Pittsburgh comes alive: A sampler of the city’s creative spirit
Apteka’s brain trust
I have loved many cities where I’ve been a visitor, “but I think Pittsburgh might be the first city to have loved me back,” said Melanie Kaplan in The Washington Post. Though it’s still a gritty town, with long runs of gray days, it’s full of welcoming neighborhoods with small gathering places and proud culinary traditions. You could spend a day in the world-class museums, but leave time for wandering, to find warming, welcoming places like these:
Brugge on North This Belgian-inspired restaurant sits beside a performance space and a bookstore inside a grand former Masonic Hall.
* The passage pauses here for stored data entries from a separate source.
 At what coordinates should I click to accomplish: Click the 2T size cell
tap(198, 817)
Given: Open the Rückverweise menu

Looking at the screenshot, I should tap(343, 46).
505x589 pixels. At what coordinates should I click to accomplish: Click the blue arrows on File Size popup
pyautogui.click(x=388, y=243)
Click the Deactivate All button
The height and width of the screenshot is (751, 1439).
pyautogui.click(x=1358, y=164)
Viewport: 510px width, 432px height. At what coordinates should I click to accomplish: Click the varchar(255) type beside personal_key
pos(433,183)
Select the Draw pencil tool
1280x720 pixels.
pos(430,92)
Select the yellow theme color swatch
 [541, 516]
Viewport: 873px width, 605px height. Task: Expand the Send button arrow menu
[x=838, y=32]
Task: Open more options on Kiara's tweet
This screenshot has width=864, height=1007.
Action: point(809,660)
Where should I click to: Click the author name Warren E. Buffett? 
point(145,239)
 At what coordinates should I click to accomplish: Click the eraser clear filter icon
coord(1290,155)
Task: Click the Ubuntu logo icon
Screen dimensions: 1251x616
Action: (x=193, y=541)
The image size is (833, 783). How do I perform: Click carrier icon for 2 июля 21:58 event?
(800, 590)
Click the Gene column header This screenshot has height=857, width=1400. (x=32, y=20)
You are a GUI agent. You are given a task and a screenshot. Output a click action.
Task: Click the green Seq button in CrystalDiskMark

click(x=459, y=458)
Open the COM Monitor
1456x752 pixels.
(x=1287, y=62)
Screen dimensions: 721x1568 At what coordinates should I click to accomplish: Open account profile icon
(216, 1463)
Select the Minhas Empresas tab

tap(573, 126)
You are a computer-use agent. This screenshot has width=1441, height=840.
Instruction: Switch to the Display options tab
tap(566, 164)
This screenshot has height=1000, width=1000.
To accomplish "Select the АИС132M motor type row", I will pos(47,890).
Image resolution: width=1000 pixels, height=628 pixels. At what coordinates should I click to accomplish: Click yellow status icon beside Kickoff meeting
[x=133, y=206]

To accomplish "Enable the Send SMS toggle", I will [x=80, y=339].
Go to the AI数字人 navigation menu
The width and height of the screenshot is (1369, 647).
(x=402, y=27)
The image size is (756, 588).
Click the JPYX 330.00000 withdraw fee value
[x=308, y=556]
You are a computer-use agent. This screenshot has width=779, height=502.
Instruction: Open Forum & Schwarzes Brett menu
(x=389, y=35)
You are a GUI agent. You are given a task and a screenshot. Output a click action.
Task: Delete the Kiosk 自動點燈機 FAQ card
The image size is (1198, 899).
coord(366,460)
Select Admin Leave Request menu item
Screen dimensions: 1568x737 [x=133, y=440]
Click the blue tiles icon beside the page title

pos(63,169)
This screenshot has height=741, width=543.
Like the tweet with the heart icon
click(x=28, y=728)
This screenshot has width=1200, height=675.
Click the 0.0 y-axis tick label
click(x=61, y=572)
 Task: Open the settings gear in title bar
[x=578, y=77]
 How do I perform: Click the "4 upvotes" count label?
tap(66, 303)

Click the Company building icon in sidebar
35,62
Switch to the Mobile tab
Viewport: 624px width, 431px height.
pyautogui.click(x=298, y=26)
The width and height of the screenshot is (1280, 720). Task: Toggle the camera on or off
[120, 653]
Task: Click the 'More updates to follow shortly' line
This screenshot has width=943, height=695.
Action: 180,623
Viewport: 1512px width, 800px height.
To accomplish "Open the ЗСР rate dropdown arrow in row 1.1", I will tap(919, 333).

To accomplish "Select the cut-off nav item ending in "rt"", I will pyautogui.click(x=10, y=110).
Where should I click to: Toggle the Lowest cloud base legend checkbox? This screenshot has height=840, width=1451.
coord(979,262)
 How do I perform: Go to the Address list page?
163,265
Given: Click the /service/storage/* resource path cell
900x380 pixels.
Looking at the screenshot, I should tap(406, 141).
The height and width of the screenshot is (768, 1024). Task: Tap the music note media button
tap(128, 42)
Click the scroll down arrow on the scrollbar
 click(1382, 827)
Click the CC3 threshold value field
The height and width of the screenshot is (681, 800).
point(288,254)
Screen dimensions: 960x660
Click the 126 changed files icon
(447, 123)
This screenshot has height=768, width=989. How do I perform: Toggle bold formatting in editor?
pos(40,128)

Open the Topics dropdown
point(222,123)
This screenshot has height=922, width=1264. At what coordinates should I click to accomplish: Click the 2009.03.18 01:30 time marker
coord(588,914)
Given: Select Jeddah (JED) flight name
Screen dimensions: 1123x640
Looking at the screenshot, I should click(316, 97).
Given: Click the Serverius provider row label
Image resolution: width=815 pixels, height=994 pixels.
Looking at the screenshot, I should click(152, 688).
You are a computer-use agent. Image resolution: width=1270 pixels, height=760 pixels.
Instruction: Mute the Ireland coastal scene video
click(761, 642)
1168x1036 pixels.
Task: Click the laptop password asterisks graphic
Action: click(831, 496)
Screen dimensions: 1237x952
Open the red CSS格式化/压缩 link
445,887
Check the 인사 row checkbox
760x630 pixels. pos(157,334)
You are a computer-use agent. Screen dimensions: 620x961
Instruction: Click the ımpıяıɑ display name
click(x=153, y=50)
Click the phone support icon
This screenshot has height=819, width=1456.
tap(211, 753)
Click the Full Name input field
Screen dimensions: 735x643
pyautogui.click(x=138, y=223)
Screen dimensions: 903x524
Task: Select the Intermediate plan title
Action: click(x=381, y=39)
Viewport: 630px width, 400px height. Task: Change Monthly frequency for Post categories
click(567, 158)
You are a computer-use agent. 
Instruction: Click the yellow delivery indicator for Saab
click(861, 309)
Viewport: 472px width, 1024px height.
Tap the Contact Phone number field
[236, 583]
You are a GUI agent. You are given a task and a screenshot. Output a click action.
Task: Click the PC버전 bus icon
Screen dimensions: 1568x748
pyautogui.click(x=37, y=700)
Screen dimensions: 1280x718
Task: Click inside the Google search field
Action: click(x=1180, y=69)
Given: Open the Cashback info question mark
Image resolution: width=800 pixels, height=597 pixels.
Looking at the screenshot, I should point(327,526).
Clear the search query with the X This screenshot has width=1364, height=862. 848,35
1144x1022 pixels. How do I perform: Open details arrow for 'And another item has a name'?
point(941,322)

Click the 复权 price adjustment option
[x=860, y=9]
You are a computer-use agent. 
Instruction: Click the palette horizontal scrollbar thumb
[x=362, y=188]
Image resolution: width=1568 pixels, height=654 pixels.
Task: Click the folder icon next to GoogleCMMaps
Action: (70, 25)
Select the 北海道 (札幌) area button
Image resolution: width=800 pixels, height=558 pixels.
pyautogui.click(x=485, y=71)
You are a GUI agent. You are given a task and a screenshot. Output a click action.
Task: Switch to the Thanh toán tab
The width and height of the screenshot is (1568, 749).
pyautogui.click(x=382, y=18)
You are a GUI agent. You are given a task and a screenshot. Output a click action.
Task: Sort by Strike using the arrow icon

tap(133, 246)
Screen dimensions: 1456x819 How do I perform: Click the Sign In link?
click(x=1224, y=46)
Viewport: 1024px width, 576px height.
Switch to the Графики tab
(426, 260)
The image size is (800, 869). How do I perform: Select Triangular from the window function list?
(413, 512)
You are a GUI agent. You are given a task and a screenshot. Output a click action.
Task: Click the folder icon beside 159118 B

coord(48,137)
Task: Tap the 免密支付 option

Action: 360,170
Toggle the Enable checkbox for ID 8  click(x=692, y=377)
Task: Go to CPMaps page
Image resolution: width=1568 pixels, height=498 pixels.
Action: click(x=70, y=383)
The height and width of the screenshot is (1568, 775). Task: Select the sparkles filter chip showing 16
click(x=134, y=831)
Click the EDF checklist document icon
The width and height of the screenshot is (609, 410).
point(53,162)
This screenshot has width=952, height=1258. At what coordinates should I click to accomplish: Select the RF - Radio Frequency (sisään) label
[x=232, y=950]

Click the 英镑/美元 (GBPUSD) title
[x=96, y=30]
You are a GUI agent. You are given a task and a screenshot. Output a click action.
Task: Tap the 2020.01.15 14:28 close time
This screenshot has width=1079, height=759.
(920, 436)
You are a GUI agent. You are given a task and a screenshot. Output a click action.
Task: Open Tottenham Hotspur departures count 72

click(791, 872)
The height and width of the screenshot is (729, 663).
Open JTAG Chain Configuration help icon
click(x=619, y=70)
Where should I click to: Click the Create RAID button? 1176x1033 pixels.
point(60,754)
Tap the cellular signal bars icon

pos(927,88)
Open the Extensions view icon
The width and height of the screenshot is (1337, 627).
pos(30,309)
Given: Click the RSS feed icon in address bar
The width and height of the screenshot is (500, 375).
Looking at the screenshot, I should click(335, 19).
Like its sister restaurants in Point Breeze and Highland Park, it’s plugged into its neighborhood; open for brunch, lunch, and dinner; and serves such classics as mussels and twice-cooked fries with tarragon mayonnaise. You might share the bar with a writer or musician just off the neighboring stage. 40 W. North Ave., (412) 226-9740
Apteka Who says pierogi and vegans can’t mix? Tomasz Skowronski and Kate Lasky’s Polish café specializes in “heavenly” vegan food, such as pierogi stuffed with smoked cabbage or kluskie slaskie—potato dumplings served with fried buckwheat and baby lima beans. On Sunday nights, when a DJ takes over after dark, cocktails are $5 and you might hear Soviet-era jazz and even some yodeling. 4606 Penn Ave.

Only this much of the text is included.